──────── TRECHO SELECIONADO ────────

Maria Sylvia – Eu sempre imaginei que havia algo por trás dessa
escolha de Alckmin. Por que a opção por uma pessoa tão inexpressiva –
sem carisma, sem ligações importantes em lugar nenhum – para
enfrentar um homem como Lula? Hoje está na cara. Alckmin foi
escolhido para perder.
Veja – Como assim?
Maria Sylvia – Aécio (Neves, governador de Minas Gerais) e Tasso
(Jereissati, presidente do PSDB) escolheram alguém para ser queimado.
O projeto do PSDB é para 2010. As chances de Alckmin são muito
pequenas porque, inclusive, o tucanato não vai se empenhar. Diz-se
que Lula não tem herdeiros, daí o "Lulécio", o Lula com Aécio. Meu
marido (o filósofo Roberto Romano) tem uma expressão muito adequada.
Afirma que os tucanos são primos do PT e que, no futuro, vão se
reunir em família e dividir o bolo. Acho que haverá um ajuntamento
entre Lula e esses dirigentes mais novos, como Aécio. O único
problema é o PMDB, um partido muito forte e oligárquico. O Brasil é
assim: de um lado, a força do governo federal; de outro, o poder das
oligarquias regionais. E quem congrega essas oligarquias é o PMDB.
Veja – A senhora já disse que tanto Lula como Geraldo Alckmin têm
traços autoritários. Quais os exemplos de autoritarismo dos dois
candidatos?
Maria Sylvia – Em Lula, há exemplos todo dia, como nessa frase de que
é fácil governar para pobre. Porque, segundo ele, pobre não protesta
– então, é fácil de dominar. Em Alckmin, o exemplo fundamental ainda
é sua atitude na pré-candidatura. Ele disse: "Eu quero ser candidato,
e é para já" – apesar de todas as indicações de que ele não ganharia
a eleição.
Veja – A senhora acredita que, em caso de vitória por larga margem de
votos no primeiro turno, Lula se sentiria tentado a governar
desprezando as instituições e dialogando diretamente com as massas,
como sugeriu o ex-petista e também candidato a presidente, Cristovam
Buarque?
Maria Sylvia – Acho possível, mas não temos muito que fazer, só
rezar. Essa reeleição do Lula é perigosa. Há um vazio político muito
grande. Toda uma geração está deixando a vida política e não há uma
nova para assumir esse posto. Entre os partidos, só vejo o PV, do
Fernando Gabeira, e o PSOL.
Veja – Mas o PSOL, além de uma visão de mundo ultrapassada, traz
alguns vícios idênticos aos do PT.
Maria Sylvia – Sei disso. Sei que há também demagogia e oportunismo,
todos os males da política brasileira. Mas é preciso que um partido
de oposição sobreviva. O PMDB não vai fazer oposição, é visceralmente
conciliador. O PSDB está mostrando a cara: concilia também, e muito.
O PFL é outro conciliador. Quando se trata de repartir o poder, eles
estão todos juntos. Não há nada mais flexível do que a espinha de um
político brasileiro.

──────── LINHAS DE DADOS ────────

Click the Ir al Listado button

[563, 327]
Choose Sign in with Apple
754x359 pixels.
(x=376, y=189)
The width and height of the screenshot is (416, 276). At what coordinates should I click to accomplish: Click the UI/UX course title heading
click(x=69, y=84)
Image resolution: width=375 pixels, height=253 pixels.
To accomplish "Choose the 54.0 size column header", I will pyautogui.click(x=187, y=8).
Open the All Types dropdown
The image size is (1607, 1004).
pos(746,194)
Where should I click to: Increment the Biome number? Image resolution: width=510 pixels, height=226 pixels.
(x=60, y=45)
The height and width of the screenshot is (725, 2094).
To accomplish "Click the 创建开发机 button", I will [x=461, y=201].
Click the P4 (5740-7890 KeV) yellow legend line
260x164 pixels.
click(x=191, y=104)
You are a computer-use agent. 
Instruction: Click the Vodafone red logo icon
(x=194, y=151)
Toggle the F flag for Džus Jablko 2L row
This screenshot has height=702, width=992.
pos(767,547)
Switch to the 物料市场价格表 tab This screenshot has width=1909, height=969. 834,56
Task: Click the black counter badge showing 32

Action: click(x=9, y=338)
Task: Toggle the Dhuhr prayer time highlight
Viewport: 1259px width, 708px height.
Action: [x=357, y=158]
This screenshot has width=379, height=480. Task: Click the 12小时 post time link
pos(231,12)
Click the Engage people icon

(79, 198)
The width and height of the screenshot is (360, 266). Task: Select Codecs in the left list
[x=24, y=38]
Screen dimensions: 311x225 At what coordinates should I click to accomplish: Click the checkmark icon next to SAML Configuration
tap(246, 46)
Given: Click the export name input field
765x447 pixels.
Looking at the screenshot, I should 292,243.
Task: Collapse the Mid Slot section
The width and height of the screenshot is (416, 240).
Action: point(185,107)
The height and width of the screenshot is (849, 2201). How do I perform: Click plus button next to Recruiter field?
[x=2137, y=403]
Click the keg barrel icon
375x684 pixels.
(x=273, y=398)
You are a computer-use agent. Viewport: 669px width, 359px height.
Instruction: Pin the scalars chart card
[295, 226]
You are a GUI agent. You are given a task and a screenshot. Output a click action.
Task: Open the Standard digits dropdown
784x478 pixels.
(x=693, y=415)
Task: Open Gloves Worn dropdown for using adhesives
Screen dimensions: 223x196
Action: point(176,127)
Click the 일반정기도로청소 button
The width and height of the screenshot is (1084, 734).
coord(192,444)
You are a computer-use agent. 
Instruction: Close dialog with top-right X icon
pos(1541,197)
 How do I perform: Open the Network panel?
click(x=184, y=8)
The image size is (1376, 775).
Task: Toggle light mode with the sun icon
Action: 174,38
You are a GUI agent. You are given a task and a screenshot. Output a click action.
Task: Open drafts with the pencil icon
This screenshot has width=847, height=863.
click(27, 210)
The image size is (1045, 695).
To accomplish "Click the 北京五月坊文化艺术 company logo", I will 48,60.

────────

OBJETIVO ::
Responda com base na entrevista:
(a) Para que ano, segundo Maria Sylvia, é o projeto do PSDB?
(b) Que frase de Lula ela dá como exemplo de autoritarismo?
(c) Que partidos ela diz ver como alternativa?

RESPOSTA ::
(a) 2010.
(b) A de que é fácil governar para pobre.
(c) O PV, de Fernando Gabeira, e o PSOL.